Qui est Mark Carney?

Âgé de 59 ans et né aux Territoires du Nord-Ouest, il a été un haut fonctionnaire au ministère des Finances au début des années 2000 avant de devenir gouverneur de la Banque du Canada de 2008 à 2013, ayant été aux premières loges de la crise financière de 2008. Suite à son mandat au Canada, il est nommé gouverneur de la Banque d’Angleterre en 2013 jusqu’en 2019.

Il revient par la suite en Amérique du Nord où il conseille notamment Justin Trudeau économiquement, en plus d’occuper divers rôles comme celui de vice-président de Brookfield Asset Management, un important fonds financier canadien, ou encore président du conseil d’administration de Bloomberg.

Avec sa victoire, Mark Carney devient le 11e chef de l’histoire du Parti libéral du Canada. Photo : Andrej Ivanov Stringer Getty Images

Sur place, le député de Nickel Belt dans le Nord de l’Ontario, Marc Serré, se réjouit de cette victoire, lui qui avait mis son soutien derrière Mark Carney soulignant que le bagage économique de ce dernier « sera important » pour la région.

« Dans le Nord de l’Ontario, il y a une abondance de minéraux critiques dont le monde a besoin. Lorsqu’on regarde l’optimisme des gens du Nord de l’Ontario pour l’économie, avoir quelqu’un comme Mark Carney qui a l’expérience pour regarder à des marchés mondiaux, ça va être important pour développer notre économie et garder nos emplois dans le Nord », affirme-t-il en entrevue.

Des élections déclenchées cette semaine?

Quand Justin Trudeau quittera-t-il officiellement son poste de premier ministre pour céder sa place à Mark Carney? L’échéance reste pour le moment incertaine. M. Trudeau a affirmé plus tôt cette semaine qu’il ne comptait pas rester en poste de façon intérimaire, indiquant en anglais qu’il attend avec impatience « une transition vers mon successeur dûment élu dans les prochains jours ou la semaine à venir ».

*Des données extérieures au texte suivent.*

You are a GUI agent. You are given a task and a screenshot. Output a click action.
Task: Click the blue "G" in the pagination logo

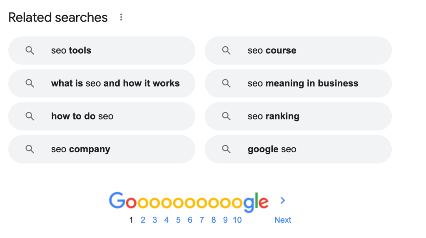coord(117,201)
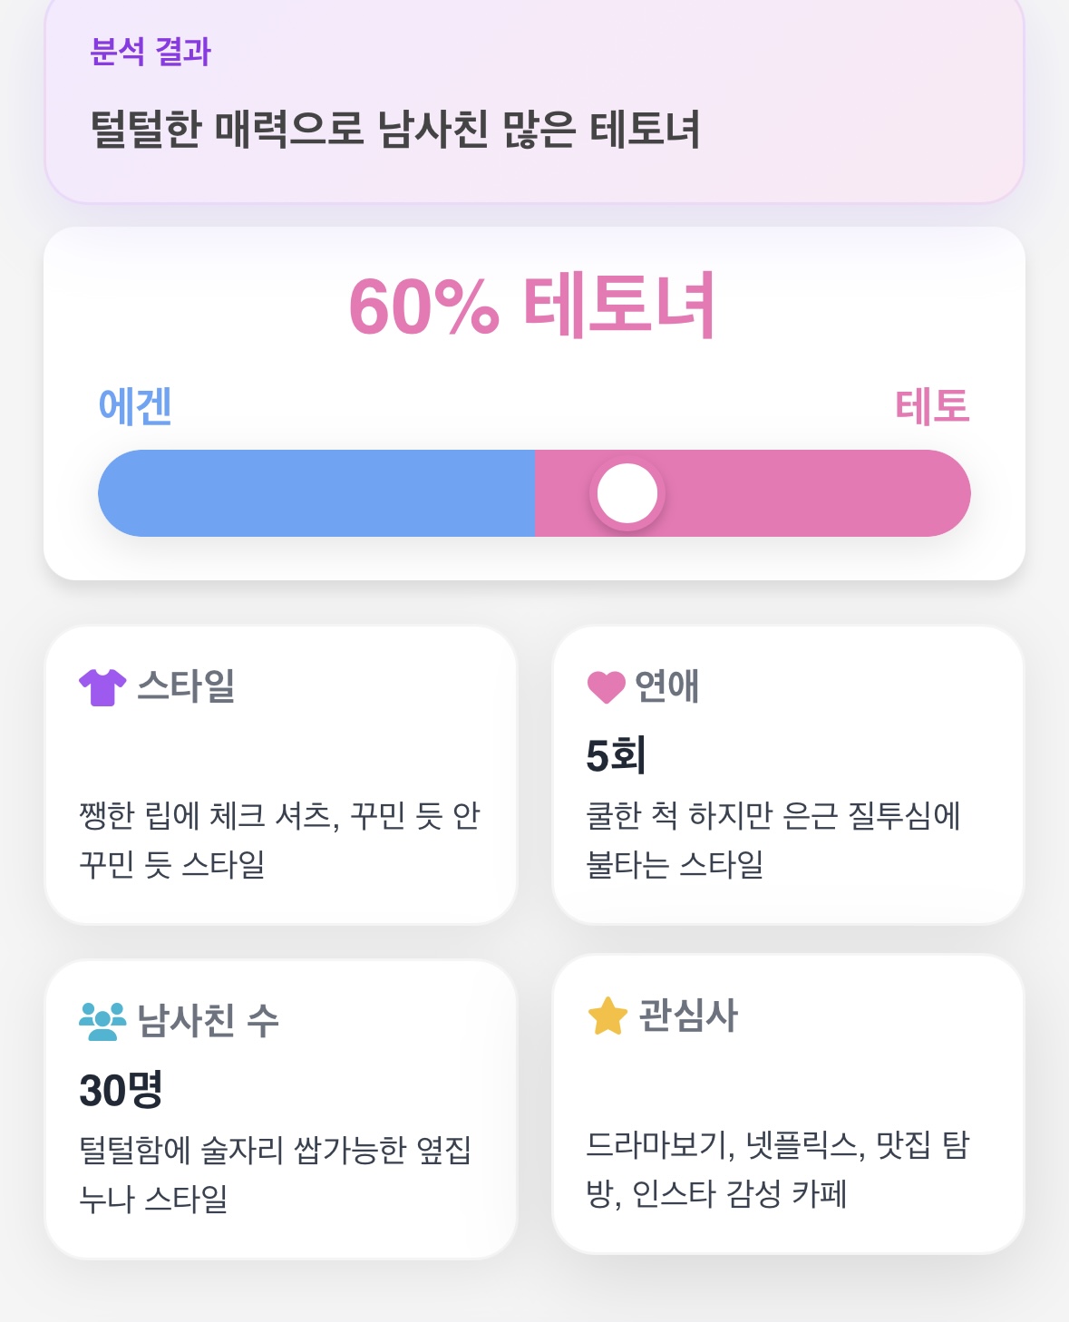This screenshot has width=1069, height=1322.
Task: Click the 분석 결과 header label
Action: (x=151, y=52)
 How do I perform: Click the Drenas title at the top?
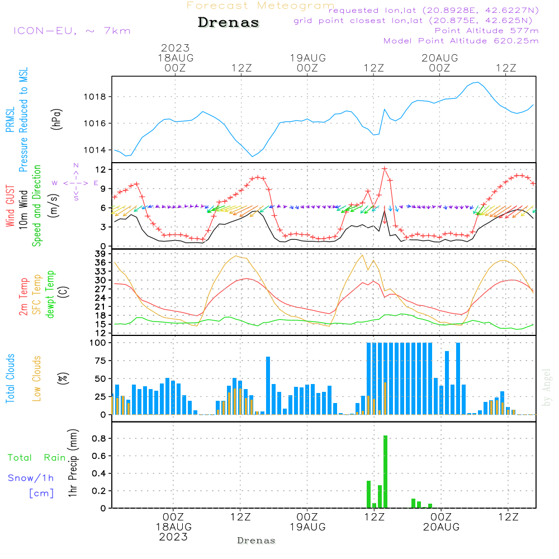click(x=229, y=23)
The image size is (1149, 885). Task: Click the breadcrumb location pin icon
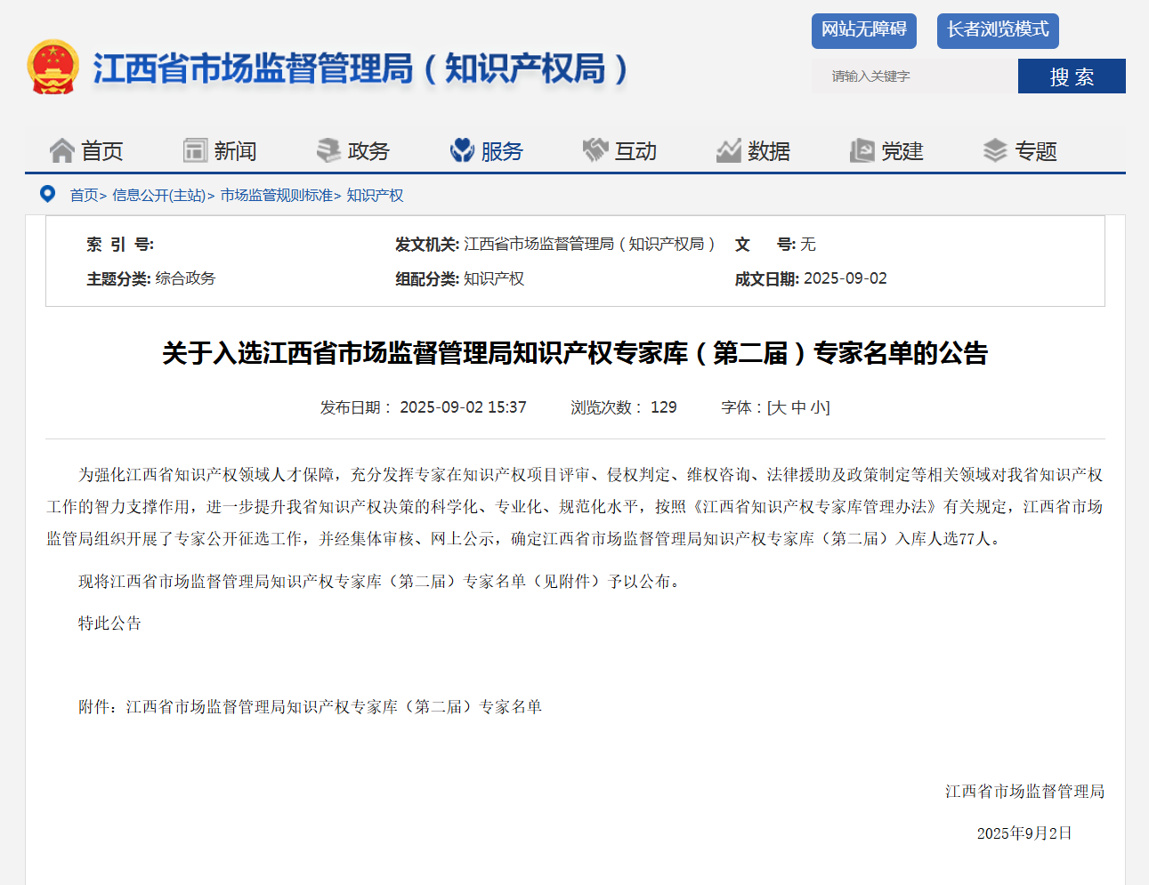[x=47, y=194]
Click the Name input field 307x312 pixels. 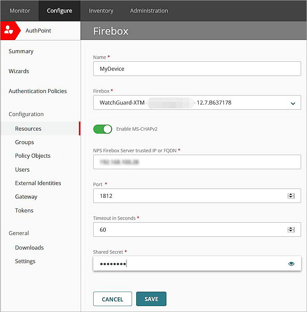click(197, 68)
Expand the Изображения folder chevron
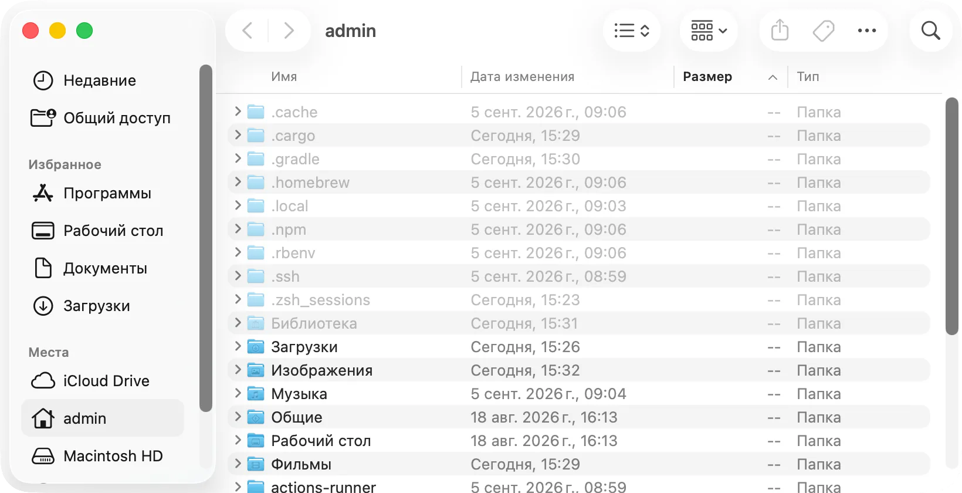 coord(238,370)
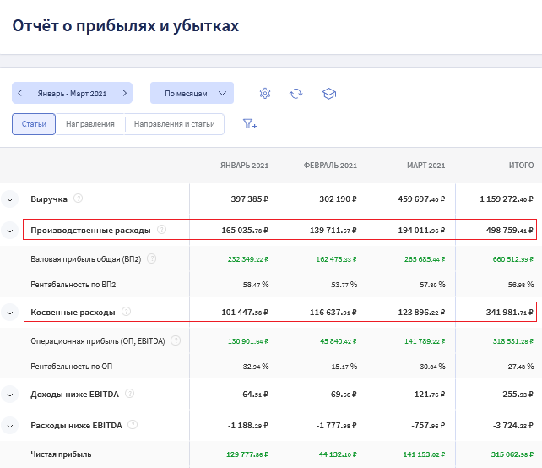Click the refresh data icon
Viewport: 542px width, 468px height.
pyautogui.click(x=295, y=93)
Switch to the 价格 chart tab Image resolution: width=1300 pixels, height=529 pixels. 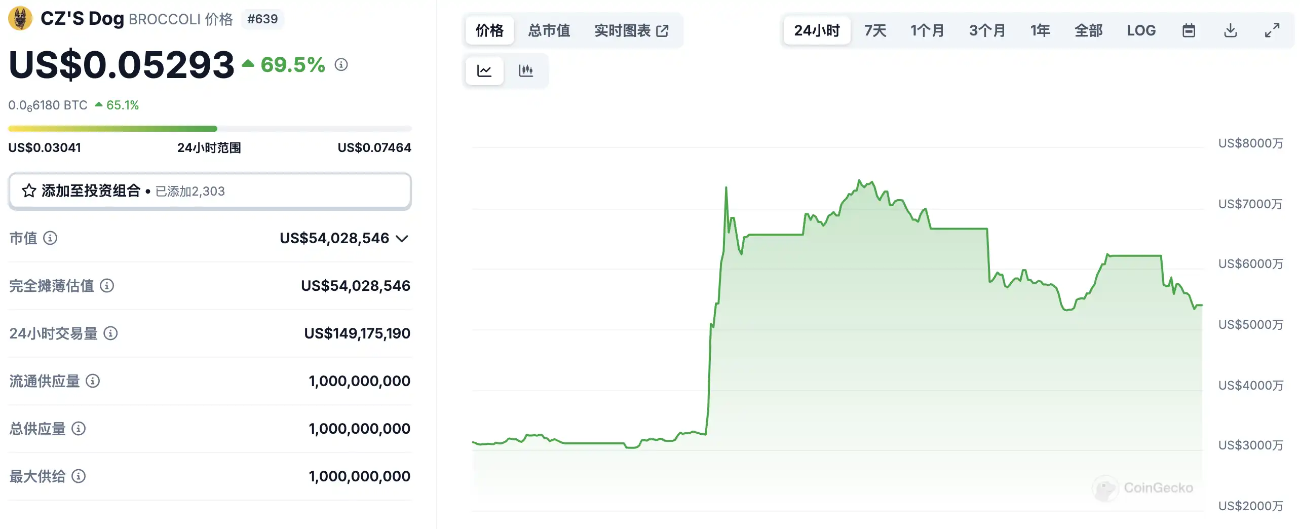(489, 30)
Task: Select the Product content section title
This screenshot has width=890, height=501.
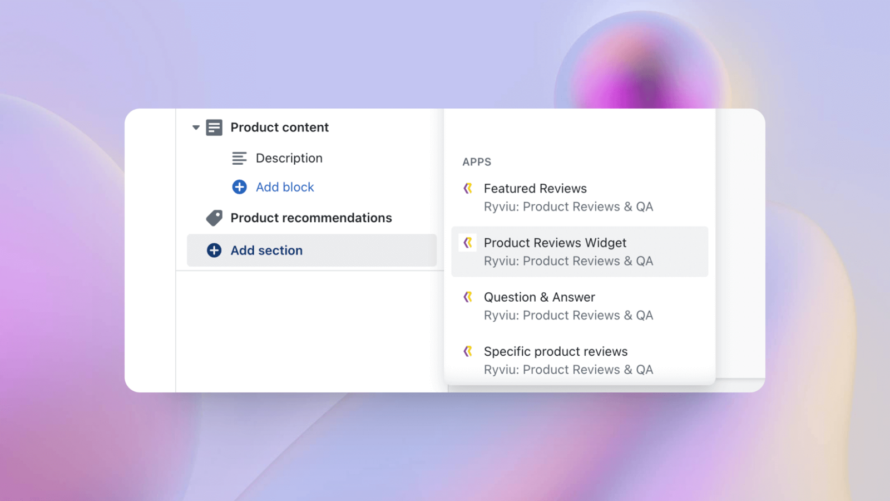Action: [x=279, y=127]
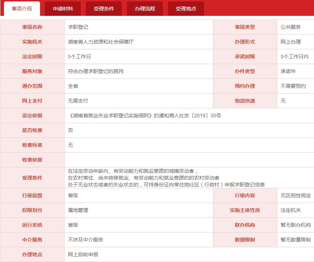Select the 受理条件 tab

coord(104,9)
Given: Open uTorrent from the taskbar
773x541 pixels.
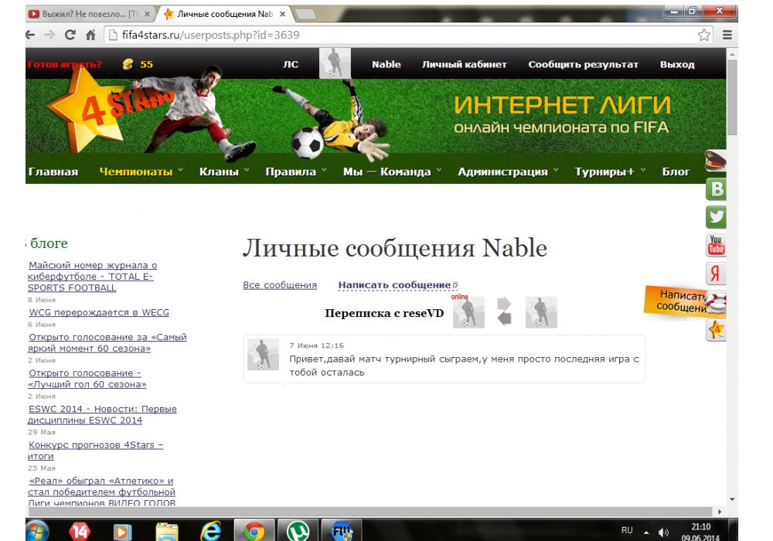Looking at the screenshot, I should pyautogui.click(x=297, y=532).
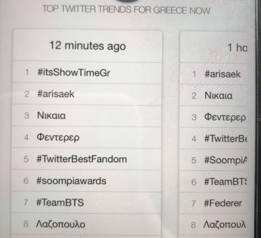
Task: Click the "1 ho..." column header
Action: pyautogui.click(x=238, y=48)
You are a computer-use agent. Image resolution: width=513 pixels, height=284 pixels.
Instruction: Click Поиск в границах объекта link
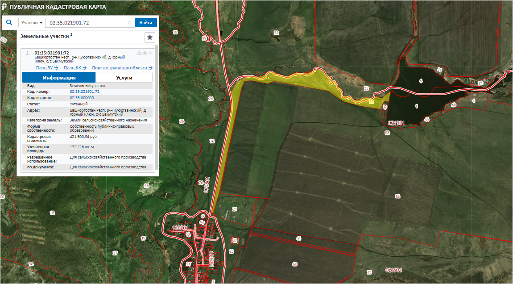click(x=122, y=68)
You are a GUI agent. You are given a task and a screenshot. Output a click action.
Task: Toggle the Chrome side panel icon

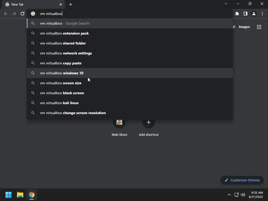(x=245, y=14)
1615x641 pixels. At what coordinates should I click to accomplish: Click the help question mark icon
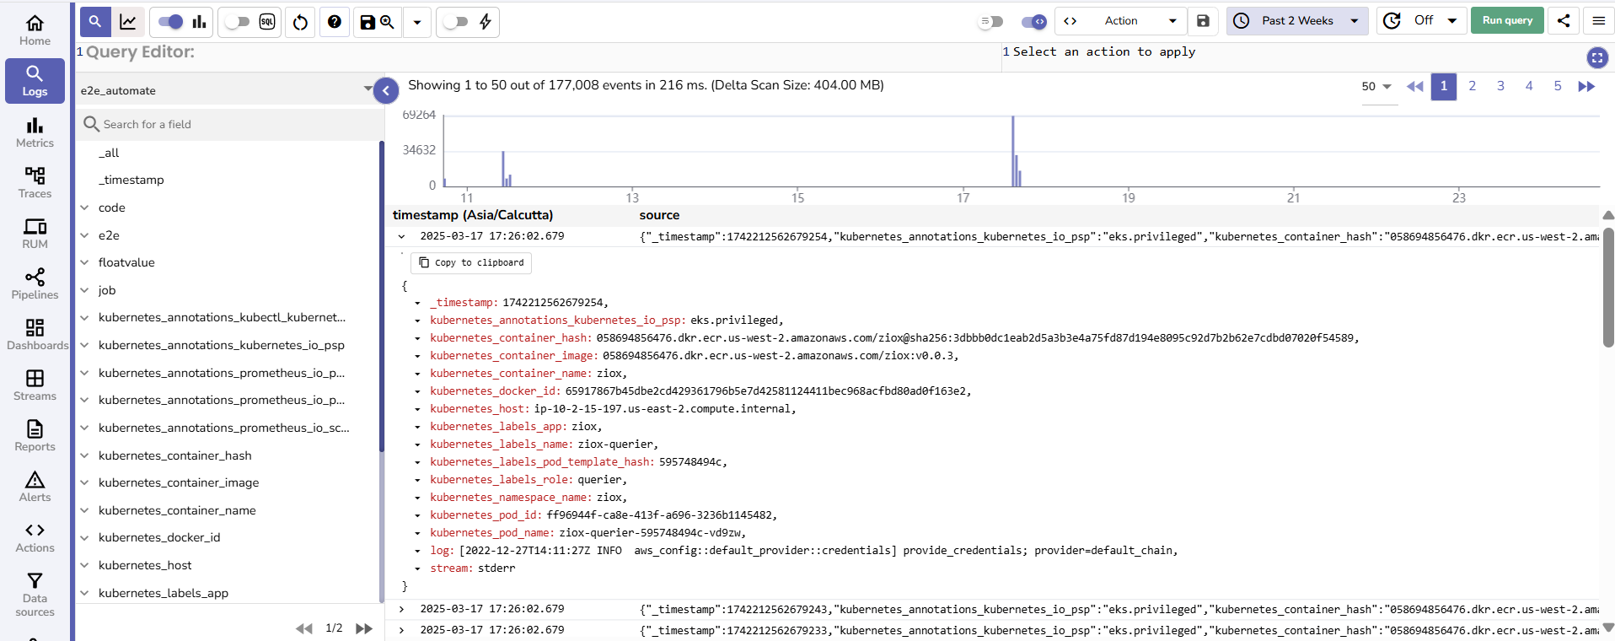(x=335, y=22)
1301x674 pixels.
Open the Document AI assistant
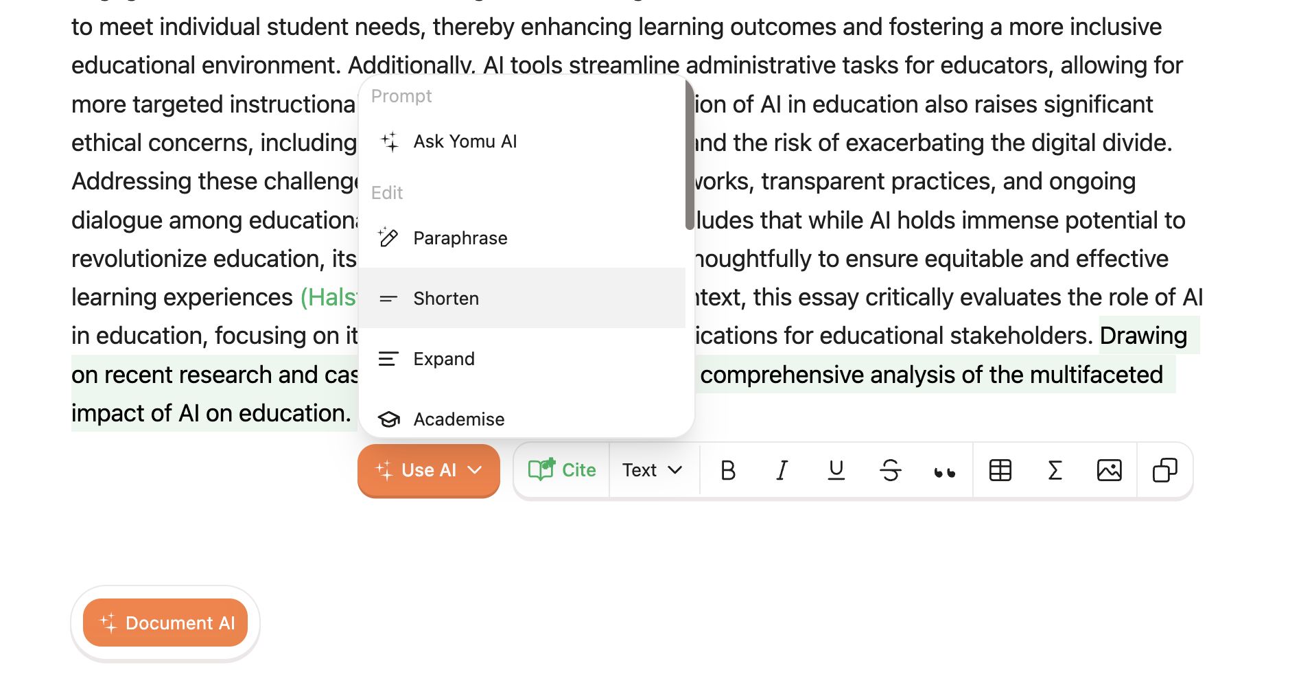tap(165, 623)
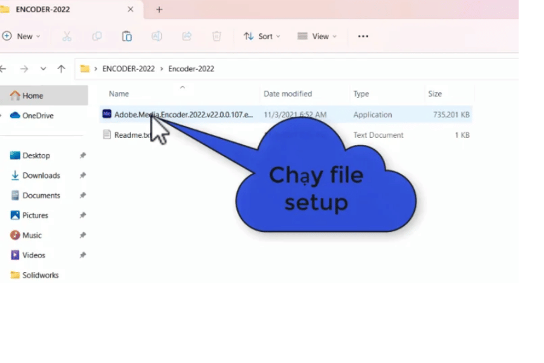544x363 pixels.
Task: Click the Delete trash icon
Action: [216, 36]
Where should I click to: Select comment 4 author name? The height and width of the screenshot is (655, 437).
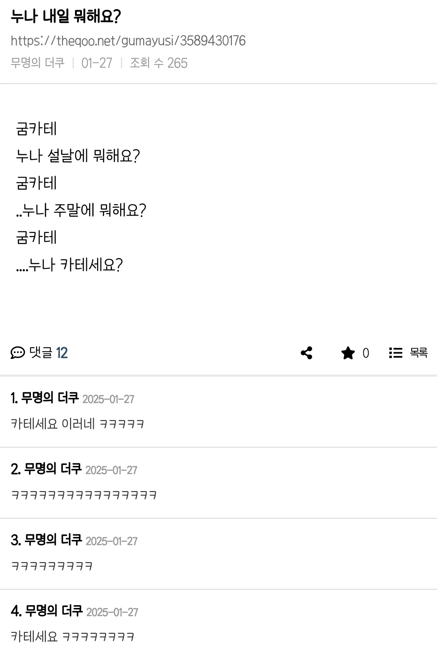pyautogui.click(x=54, y=611)
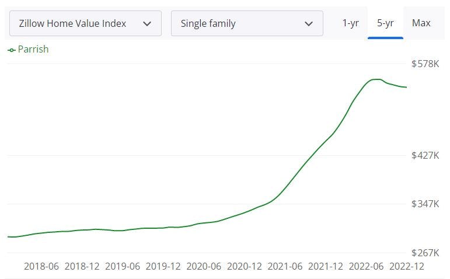Click the right end of the green line
The width and height of the screenshot is (450, 279).
(406, 87)
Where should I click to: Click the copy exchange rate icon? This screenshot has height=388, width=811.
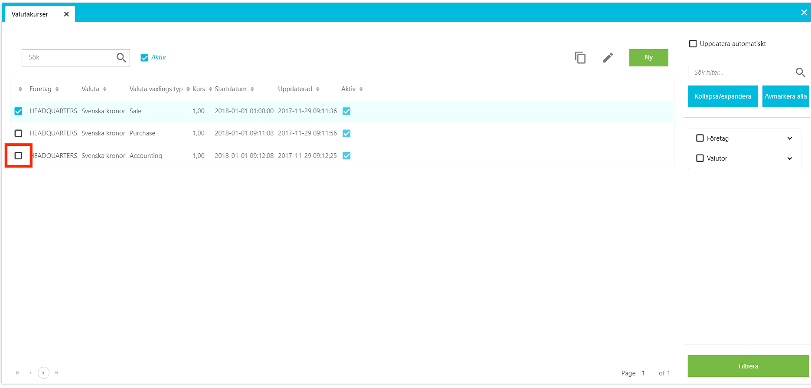click(x=580, y=58)
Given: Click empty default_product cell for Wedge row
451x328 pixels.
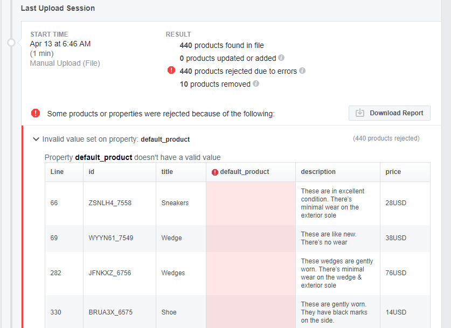Looking at the screenshot, I should pyautogui.click(x=251, y=238).
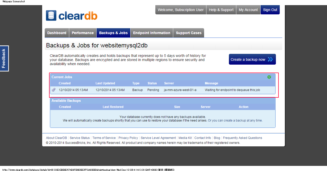Screen dimensions: 327x171
Task: Click the green refresh icon on Current Jobs
Action: (269, 77)
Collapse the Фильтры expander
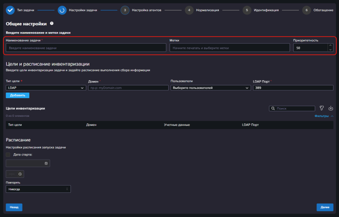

Les plans de M. Trudeau pourraient s’éclaircir avec le déclenchement d’élections dans les prochains jours. Le Parlement doit en principe reprendre le 24 mars et les partis d’opposition ont déjà signalé leur intention de faire tomber le gouvernement à la première occasion. Or, comme Mark Carney n’a pas de siège au Parlement, des élections anticipées pourraient être déclenchées avant, ce qui amènerait probablement le pays aux urnes entre le milieu et la fin du mois d’avril.

Lors du débat en français dans le cadre de la course à la succession de Justin Trudeau il y a trois semaines, Mark Carney avait soulevé la possibilité de déclencher un scrutin dès la mi-mars.

« Il y aurait des circonstances où l’on pourrait rappeler le Parlement. On va faire la meilleure chose pour le Canada », avait-il affirmé le 24 février dernier après le débat, en réponse aux questions des journalistes.

« Mais, il est plus probable que la meilleure chose pour le Canada est que le gouvernement se dote d’un mandat fort et clair plus tôt pour pouvoir prendre les actions nécessaires pour construire ce pays », soulignait l’ex-banquier.

Selon un sondage de la firme Léger en date du 5 mars, les libéraux sous Mark Carney obtiendraient 33 % des intentions de vote au pays contre 41 % pour les conservateurs de Pierre Poilievre et 12 % pour le NPD. Le 24 février dernier, un premier sondage Léger montrait que le dirigeant du milieu financier pourrait récolter 40 % des voix pour les libéraux contre 38 % pour les conservateurs.